A RAÍNHA ISABEL CANTAVA RANCHERAS.Houve alguém que recomendou, nunca escrevas sobre aquilo que conheças. Este conselho não
foi levado a sério por Letelier,este contador de histórias chileno. Viveu para contá-las. Foi o mineiro que achou o filão da literatura ? Ou o
escritor que achou a mina das pampas, o salitre das verdades sórdidas que nos tornam a nós leitores, testemunhas ?
Hernán Letelier é um dos seres mais religiosos que pude
conhecer, não podendo conhecer a a santidade que nunca teve, prodígio de unir o pecado à humanidade através da melhor procissão de prostitutas e clientes,reformados e vagabundos que a Nossa Senhora da Piedade já teve ou terá. Dito isto, importa referir que a narrativa carece de enredo, não tendo o foco de que falava Leão Tolstoi. Salva-se a construção de personagens inolvidáveis da Exploração, como a Ambulância,"gorda,soberba,monumental, aquilo a que se chama uma senhora puta",como o Poeta Mezena ou a própria Rainha Isabel.

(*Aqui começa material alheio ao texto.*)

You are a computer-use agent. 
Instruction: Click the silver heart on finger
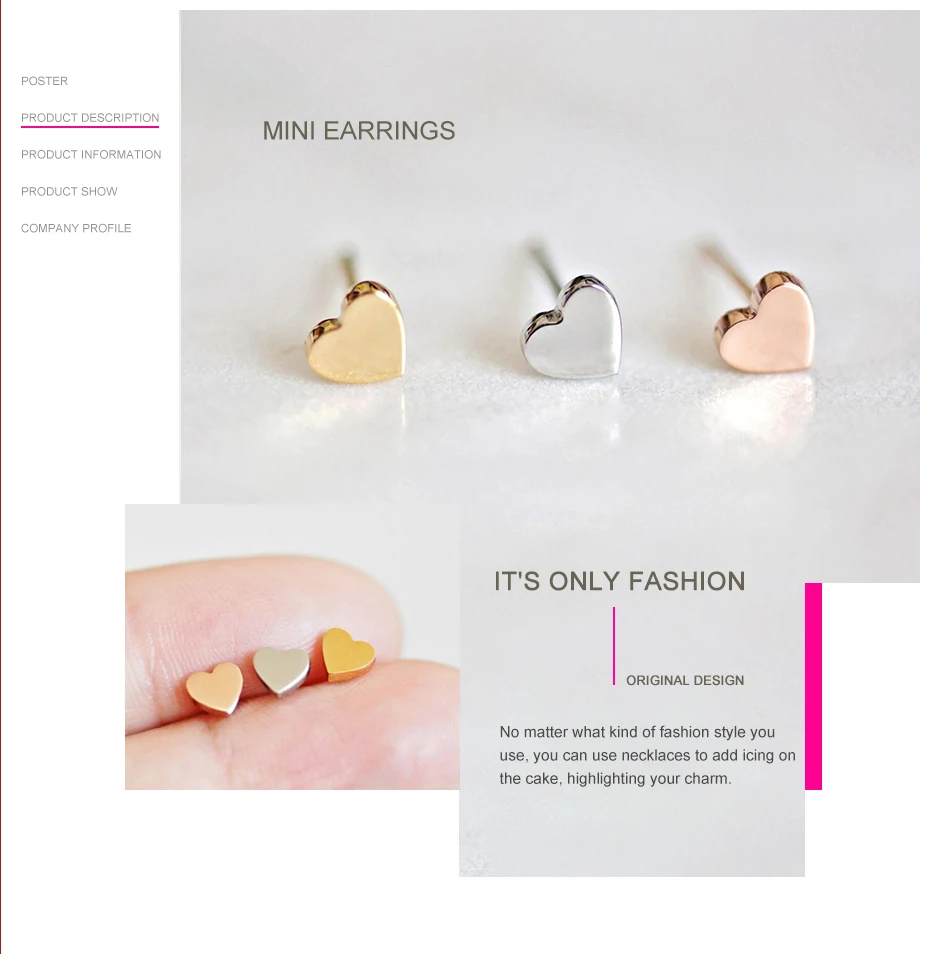click(281, 671)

Um escritor que se esqueceu de procurar a grandeza da violencia,o rigor do enlace, o arco de oito voltas, preferindo ser descrito pelo próprio contexto e pela época como o mineiro que escreveu poesia por linhas tortas. Parabéns pela capa da edição portuguesa da Quetzal Editores em 1998, quatro anos depois da edição original.